While historians are unsure how wine has played a part in society throughout the entire history of wine, it is said to have played a similar role thousands of years ago, as it does today; as a cultural and communal drink.


When wine trade started a couple thousand years ago in areas like Mesopotamia, only the rich and noble peoples were able to afford wine. The consumption of wine was a status symbol for those who could afford it. While today wine is accessible to everyone in most places, it can still prose as a status symbol for the consumption and collection of the world’s finest and rarest wines. 

We still see wine as a form of a status symbol in some parts of the world today, particularly China and other Asian countries. Wine consumption here is fairly new, it has become a mark of wealth. Those who can afford it are collectors of some of the finest wines from France and other Old World regions. You will see extensive wine menus at fine restaurants and hotels. 

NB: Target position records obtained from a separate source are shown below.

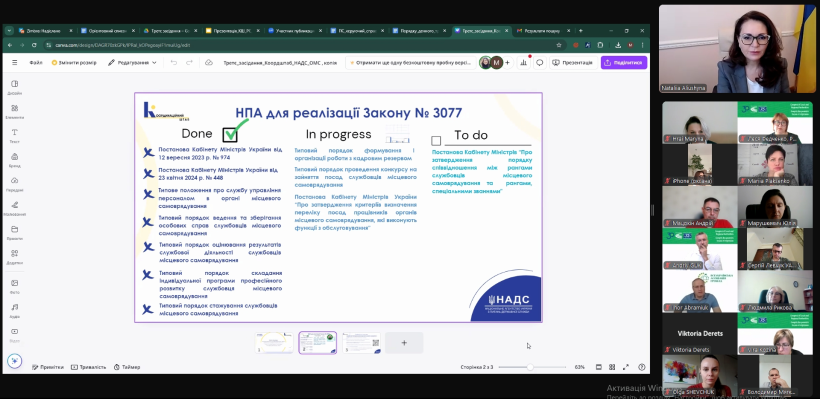
Task: Open the Файл menu
Action: [36, 63]
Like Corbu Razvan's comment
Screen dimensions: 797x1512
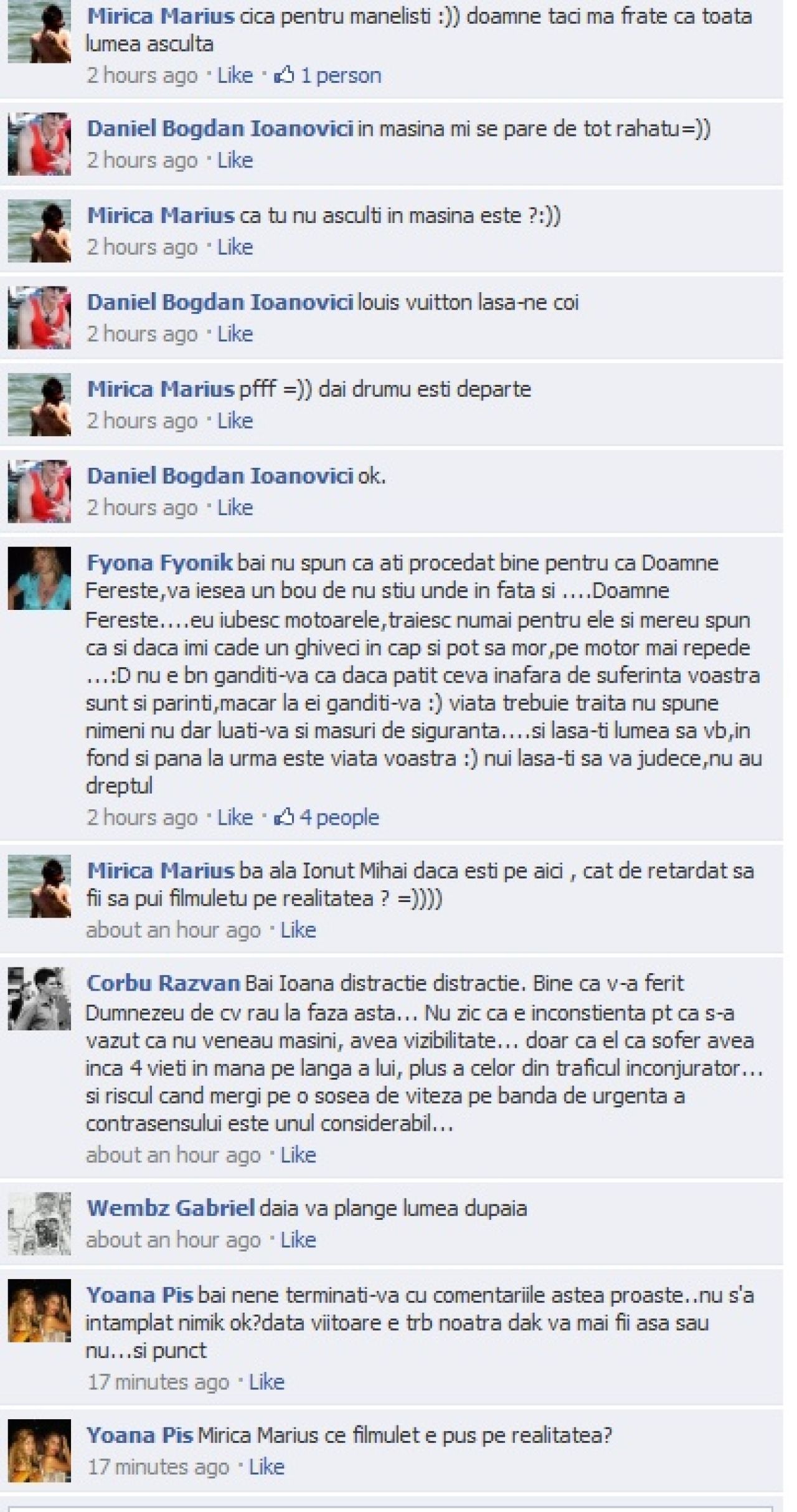coord(298,1155)
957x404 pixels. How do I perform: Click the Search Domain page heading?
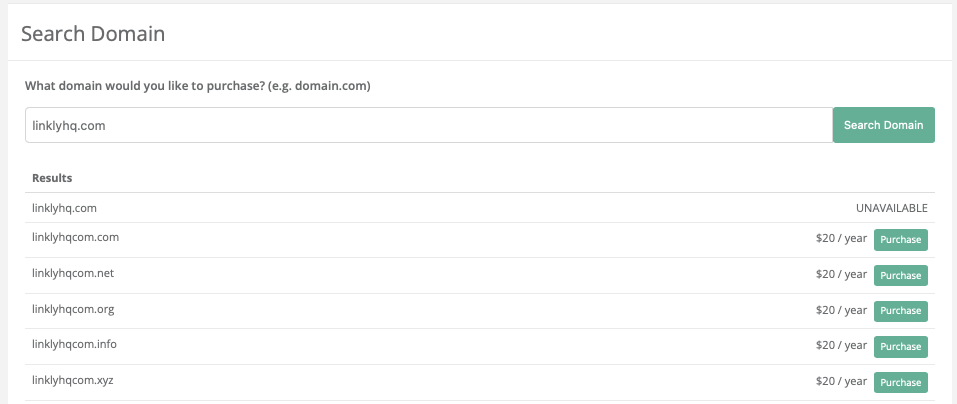point(93,34)
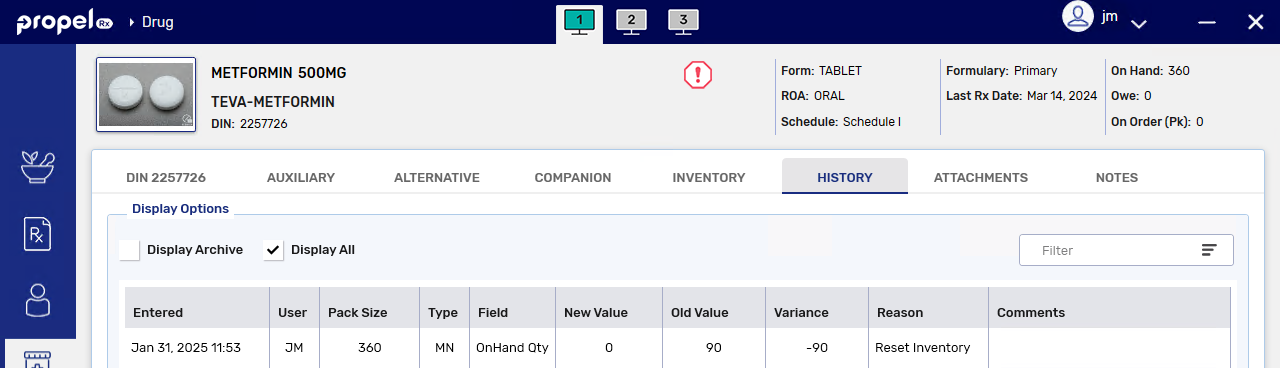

Just like in other countries around the world, as wine consumptions continue to grow and China opens up the importing market for a wider selection of affordable wines. China will soon become the second leading consumer of wine behind the United States. 


While modern-day technology and winemaking practices make for relatively consistent production of wine, thousands of years ago harvesting crops was a much more volatile practice. The ability to make wine was dependent on a good harvest. Good harvest years were celebrated with the making and consumption of wine and was said to be a good omen of fertility for the upcoming year.


Wine, bread and Bible

Wine, bread and Bible

Wine has been an important part in many religions throughout history, including Greek mythology, Christianity, and Buddhism. 

The Greeks used to offer wine to their gods and were used in many rituals. In Christianity, red wine has symbolized the blood of Christ and is still being used in mass and rituals today. The Buddhists were said to place glasses of wine on their altars as a symbol of respect and sacrifice. 

The cultural and religious phenomenon regarding wine is quite unreal. Some ceremonies, rituals, and societal practices completely revolve around wine and have been an integral part of countless communities throughout history.

Throughout all this time, the growing of grapes and making of wine has developed into an incredible and ever-changing industry. Once stomped with bare feet and held in goatskin sacks, wine is now commercially grown and harvested and being transported by the cases across the globe.